ORGANIZATION OF HAEMOPOIETIC STEM CELLS: THE GENERATION-AGE HYPOTHESIS

Abstract
This paper proposes that the previous division history of each stem cell is one determinant of the functional organization of the haemopoietic stem cell population. Stem cells from a lineage of stem cells which have generated many stem cells (older stem cells) are used in the animal to form blood before stem cells which have generated few stem cells (younger stem cells). The stem cell generating capacity of a lineage of stem cells is finite. After a given number of generations a stem cell is lost to the stem cell compartment by forming two committed precursors of the cell lines. Its part in blood formation is taken by the next oldest stem cell. We have called this proposal the generation-age hypothesis. Experimental evidence in support of the proposal is presented. We stripped away older stem cells from normal bone marrow and 13 day foetal liver with phase-specific drugs and revealed a younger population of stem cells whose capacity for stem cell generation was three- to four-fold greater than that of the average normal, untreated population. We aged normal stem cells by continuous irradiation and serial retransplantation and found that their stem cell generative capacity had declined eight-fold. We measured the stem cell generative capacity of stem cells in the bloodstream.
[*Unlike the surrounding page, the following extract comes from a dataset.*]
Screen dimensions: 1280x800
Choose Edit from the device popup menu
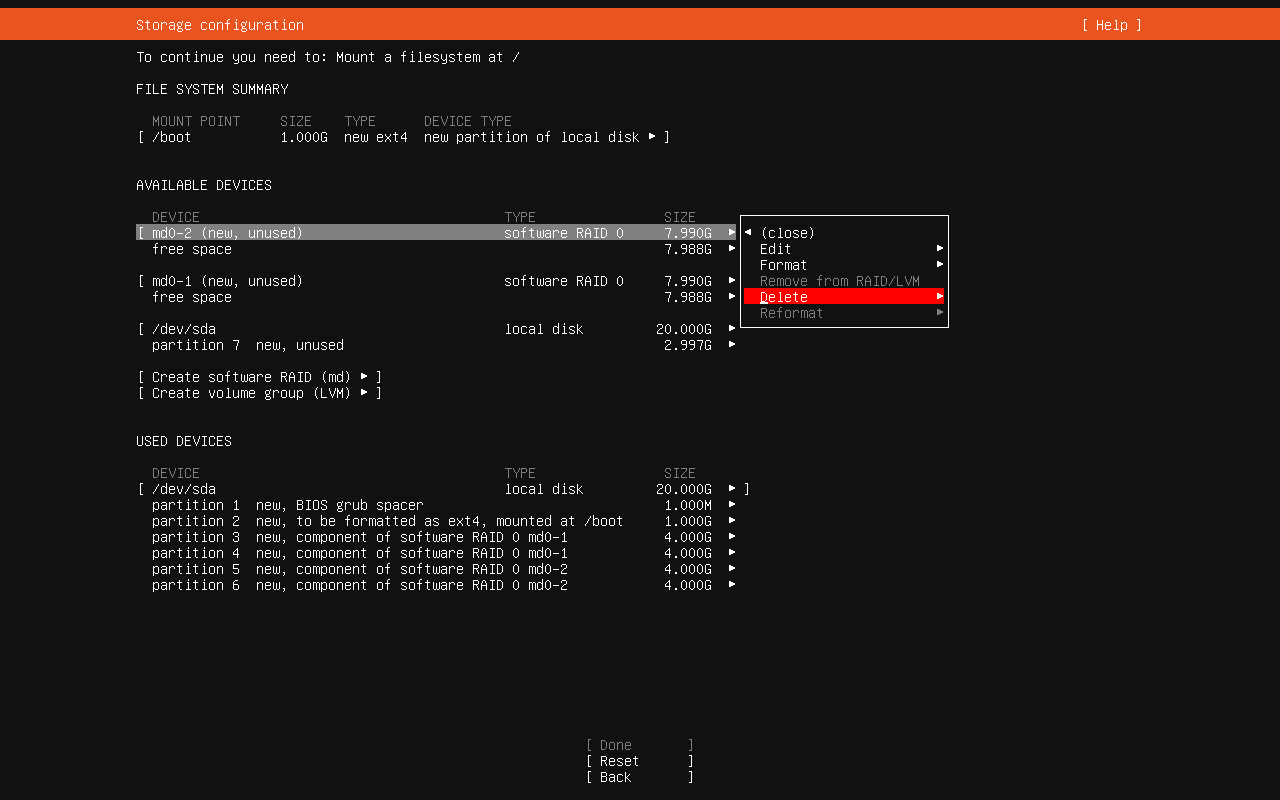(x=775, y=249)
It was a half to a quarter that of normal bone marrow stem cells and we found a subpopulation of circulating stem cells whose capacity for stem cell generation was an eighth to a fortieth that of normal femoral stem cells. This subpopulation was identified by its failure to express the brain-associated antigen which was present on 75% of normal femoral stem cells but was not found on their progeny, the committed precursors of granulocytes.